# Independent Markov decomposition

In this notebook, we will explain how to split a global system into weakly coupled subsystems with independent Markov decomposition (IMD) [<a id="ref-1" href="#cite-imd">1</a>,<a id="ref-2" href="#cite-syt">2</a>]. Using a test system, we will show how to find an optimal partition into Markov-independent subsystems and how to model them independently.



**Remember**:
- to run the currently highlighted cell, hold <kbd>&#x21E7; Shift</kbd> and press <kbd>&#x23ce; Enter</kbd>;
- to get help for a specific function, place the cursor within the function's brackets, hold <kbd>&#x21E7; Shift</kbd>, and press <kbd>&#x21E5; Tab</kbd>;
- you can find the full documentation at [PyEMMA.org](http://www.pyemma.org).

In [None]:
import numpy as np
from tqdm.notebook import tqdm
from matplotlib import pyplot as plt

import itertools
import networkx as nx

import mdshare
from deeptime.markov.msm import MaximumLikelihoodMSM, MarkovStateModel

## state mapping
We first have to look into different representations of a global system state. Imagine a system that consists of 2 subsystems, that each can exist in 3 states. On the one hand, we can write the system's state as a tuple, e.g. `(0, 2)` for the first sub-system being in state `0` and the second one in state `2`. On the other hand, we can also write the tuple as an integer, much like compressing the information into a single number. For the example system, the table of all possible states would be like this:

|  |  | | | | | | | | | 
| ---- | ---- | ---- | ---- |  ---- | ---- |  ---- | ---- |  ---- | ---- |
| **state integer** | 0 | 1 | 2 | 3 | 4 | 5 | 6 | 7 | 8  |
| **state tuple** | (0, 0) | (0, 1) | (0, 2) | (1, 0) | (1, 1) | (1, 2) | (2, 0) | (2, 1) | (2, 2)  |

Of course, mapping between these two representations can be generalized to arbitrary numbers of sub-systems with arbitrary states numbers.
The notion here is that the **integer** describes the global system's state, whereas the **tuple** encodes each local system's state individually.
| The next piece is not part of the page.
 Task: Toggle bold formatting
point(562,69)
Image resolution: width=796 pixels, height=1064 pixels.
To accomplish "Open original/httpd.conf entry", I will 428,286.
In practise, system states can be converted between the tuple (local states) and integer (global state) using numpy. We only have to provide a corresponding *shape* for the system, `(3, 3)` in our case. Here's our example:

In [None]:
n_systems = 2  # number of local systems (tuple length)
n_states = 3  # number of states per local system
integer_trajectory = np.arange(9)  # global states (cf. first line of above table)
# this could be a time series!

shape = tuple((n_states for _ in range(n_systems)))
print('shape for unravaling: ', shape)

tuple_trajectory = np.vstack(
                     np.unravel_index(integer_trajectory, shape)
)
print('unraveled states:')
print(tuple_trajectory)

We see that numpy has converted our `integer_trajectory` into two separate trajectories, each representing the state of a local agent.

In [None]:
print('int \t tuple')
for t in range(9):
    int_state = integer_trajectory[t]
    subsys0_state = tuple_trajectory[0][t]
    subsys1_state = tuple_trajectory[1][t]
    print(f'{int_state} \t ({subsys0_state}, {subsys1_state})')

Looks familiar?

**Task:**
Please do the inverse operation: Map back from the tuple trajectories into the space of full system integers. There is a numpy function for this task.

In [None]:
remapped_int_traj = #FIXME

np.all(integer_trajectory == remapped_int_traj)

In [None]:
# solution
remapped_int_traj = np.ravel_multi_index(tuple_trajectory, 
                                         tuple((n_states for _ in range(n_systems))))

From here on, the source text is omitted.